社労士過去問 平成25年度 一般常識 第10問 問題と解説

平成25年度 一般常識 第10問 問題

児童手当に関する次のアからオの記述のうち、誤っているものの組合せは、後記AからEまでのうちどれか?

【ア】「児童」とは、18歳に達する日以後の最初の3月31日までの間にある者であって、日本国内に住所を有するもの又は留学その他厚生労働省令で定める理由により日本国内に住所を有しないものをいう。

【イ】児童手当の支給を受けている一般受給資格者(個人である場合に限る)は、厚生労働省令で定めるところにより、市町村長又は特別区の区長に対し、前年の所得の状況及びその年の7月1日における被用者又は被用者等でない者の別を記載した届出を毎年7月1日から同月末日までの間に提出しなければならない。

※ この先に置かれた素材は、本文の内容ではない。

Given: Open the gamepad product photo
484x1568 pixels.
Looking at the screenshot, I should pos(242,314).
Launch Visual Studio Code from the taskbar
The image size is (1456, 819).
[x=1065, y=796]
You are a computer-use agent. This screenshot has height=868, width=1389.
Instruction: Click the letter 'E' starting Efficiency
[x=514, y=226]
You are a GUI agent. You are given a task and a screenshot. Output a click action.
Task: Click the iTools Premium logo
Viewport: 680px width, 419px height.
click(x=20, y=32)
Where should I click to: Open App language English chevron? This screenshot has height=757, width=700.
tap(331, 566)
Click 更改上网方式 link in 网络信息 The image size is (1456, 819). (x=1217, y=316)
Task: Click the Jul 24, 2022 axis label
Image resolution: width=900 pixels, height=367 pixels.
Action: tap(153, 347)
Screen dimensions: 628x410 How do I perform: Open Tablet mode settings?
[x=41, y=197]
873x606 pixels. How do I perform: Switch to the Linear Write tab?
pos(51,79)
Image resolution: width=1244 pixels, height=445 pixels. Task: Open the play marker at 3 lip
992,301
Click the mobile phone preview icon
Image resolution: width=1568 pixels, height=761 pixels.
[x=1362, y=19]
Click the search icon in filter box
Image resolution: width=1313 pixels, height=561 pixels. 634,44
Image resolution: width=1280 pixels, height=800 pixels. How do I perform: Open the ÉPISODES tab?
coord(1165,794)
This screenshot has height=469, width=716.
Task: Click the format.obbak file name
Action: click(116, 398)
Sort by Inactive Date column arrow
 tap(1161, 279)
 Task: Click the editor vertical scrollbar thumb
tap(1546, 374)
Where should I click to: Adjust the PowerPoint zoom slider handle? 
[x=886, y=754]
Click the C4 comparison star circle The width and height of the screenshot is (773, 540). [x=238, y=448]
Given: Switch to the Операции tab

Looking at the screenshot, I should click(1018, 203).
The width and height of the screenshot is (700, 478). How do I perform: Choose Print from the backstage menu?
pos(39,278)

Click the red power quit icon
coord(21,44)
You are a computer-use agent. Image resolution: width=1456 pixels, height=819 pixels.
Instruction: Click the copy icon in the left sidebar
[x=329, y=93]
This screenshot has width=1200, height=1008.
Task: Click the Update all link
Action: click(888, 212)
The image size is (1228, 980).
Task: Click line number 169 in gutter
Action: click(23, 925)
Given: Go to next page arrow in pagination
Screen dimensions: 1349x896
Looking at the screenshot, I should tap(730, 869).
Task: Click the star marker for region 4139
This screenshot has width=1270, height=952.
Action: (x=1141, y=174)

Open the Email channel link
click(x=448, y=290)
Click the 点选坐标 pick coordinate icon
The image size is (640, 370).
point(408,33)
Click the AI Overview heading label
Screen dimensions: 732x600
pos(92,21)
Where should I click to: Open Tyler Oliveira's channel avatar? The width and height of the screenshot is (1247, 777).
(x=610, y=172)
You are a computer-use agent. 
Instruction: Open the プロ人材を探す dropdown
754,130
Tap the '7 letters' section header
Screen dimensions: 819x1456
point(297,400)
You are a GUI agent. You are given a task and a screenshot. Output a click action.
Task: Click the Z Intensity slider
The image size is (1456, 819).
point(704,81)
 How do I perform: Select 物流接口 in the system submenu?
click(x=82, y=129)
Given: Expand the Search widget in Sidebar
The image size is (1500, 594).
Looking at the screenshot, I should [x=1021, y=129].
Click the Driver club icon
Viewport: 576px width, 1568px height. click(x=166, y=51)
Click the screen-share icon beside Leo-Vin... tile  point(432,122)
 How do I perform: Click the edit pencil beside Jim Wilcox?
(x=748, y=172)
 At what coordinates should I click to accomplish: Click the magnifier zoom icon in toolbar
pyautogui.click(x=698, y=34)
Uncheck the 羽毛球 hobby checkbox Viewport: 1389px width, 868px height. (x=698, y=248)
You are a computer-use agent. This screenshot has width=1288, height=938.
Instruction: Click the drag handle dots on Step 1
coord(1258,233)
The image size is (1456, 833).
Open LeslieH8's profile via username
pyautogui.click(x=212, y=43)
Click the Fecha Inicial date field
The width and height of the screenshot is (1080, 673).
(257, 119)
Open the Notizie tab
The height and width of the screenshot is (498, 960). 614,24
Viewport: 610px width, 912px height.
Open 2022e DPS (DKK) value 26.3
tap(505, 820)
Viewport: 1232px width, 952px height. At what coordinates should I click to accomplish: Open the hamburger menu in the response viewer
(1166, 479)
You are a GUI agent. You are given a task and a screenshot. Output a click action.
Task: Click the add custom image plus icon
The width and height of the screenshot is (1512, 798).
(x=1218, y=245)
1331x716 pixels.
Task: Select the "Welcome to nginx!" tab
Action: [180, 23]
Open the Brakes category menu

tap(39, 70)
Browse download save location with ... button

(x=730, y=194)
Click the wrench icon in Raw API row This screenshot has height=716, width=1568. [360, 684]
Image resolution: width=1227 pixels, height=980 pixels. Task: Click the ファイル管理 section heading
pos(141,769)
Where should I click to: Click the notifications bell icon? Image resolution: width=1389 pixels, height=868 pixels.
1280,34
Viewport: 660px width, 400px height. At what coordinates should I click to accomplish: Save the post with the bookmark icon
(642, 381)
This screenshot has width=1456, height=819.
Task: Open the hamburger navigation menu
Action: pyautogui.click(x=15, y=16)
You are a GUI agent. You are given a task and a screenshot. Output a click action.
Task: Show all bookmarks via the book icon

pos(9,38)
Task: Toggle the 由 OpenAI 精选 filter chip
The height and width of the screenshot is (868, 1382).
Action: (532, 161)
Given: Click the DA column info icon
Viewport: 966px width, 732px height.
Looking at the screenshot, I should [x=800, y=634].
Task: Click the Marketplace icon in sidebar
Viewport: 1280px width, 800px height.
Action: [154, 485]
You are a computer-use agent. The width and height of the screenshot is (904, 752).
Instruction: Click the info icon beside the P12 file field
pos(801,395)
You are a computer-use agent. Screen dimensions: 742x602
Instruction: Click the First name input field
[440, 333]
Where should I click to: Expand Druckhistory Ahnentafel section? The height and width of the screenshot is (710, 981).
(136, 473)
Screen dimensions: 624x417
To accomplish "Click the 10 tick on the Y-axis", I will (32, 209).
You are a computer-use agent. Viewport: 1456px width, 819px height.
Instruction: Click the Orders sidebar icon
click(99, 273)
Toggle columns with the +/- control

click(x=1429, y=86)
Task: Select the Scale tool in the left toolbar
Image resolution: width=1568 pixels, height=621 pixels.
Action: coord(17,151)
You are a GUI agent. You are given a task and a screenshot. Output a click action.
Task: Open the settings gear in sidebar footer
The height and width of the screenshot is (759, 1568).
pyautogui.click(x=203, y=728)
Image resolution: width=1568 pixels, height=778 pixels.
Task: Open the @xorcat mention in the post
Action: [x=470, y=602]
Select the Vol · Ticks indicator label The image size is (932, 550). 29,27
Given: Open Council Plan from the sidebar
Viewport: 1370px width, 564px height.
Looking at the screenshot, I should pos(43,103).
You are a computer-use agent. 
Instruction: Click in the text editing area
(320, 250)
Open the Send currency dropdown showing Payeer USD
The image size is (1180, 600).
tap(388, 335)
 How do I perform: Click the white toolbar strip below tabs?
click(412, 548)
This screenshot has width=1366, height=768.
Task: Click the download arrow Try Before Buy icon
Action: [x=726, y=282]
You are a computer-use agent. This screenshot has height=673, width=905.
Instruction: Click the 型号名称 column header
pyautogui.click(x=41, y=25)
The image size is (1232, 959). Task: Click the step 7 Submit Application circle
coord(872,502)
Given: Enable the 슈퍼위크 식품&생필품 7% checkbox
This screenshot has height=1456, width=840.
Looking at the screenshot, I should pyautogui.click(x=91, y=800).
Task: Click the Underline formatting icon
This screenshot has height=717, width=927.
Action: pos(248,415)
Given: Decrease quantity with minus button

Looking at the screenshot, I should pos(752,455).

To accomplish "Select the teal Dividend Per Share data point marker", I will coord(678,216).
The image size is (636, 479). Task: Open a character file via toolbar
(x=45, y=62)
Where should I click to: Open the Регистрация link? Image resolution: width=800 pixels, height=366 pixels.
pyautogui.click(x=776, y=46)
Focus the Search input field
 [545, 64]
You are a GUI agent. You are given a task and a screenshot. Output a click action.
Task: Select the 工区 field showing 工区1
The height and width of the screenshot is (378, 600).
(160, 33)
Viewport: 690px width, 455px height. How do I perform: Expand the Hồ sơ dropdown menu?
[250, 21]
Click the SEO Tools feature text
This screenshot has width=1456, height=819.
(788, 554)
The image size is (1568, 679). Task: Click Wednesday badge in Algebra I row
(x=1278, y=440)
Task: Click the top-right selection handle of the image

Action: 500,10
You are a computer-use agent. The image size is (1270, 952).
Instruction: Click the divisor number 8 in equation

【ウ】児童手当の支給は、受給資格者が児童手当法第7条の規定による認定の請求をした日の属する月の翌月から始め、児童手当を支給すべき事由が消滅した日の属する月で終わる。ただし、受給資格者が住所を変更した場合又は災害その他やむを得ない理由により認定の請求をすることができなかった場合はこの限りではない。

【エ】都道府県知事又はその委任を受けた者が認定をした地方公務員に対する児童手当の支給に要する費用(当該地方公務員が施設等受給資格者である場合にあっては、中学校修了前の施設入所等児童に係る児童手当の額に係る部分を除く)は、国と当該都道府県がそれぞれ50%ずつを負担する。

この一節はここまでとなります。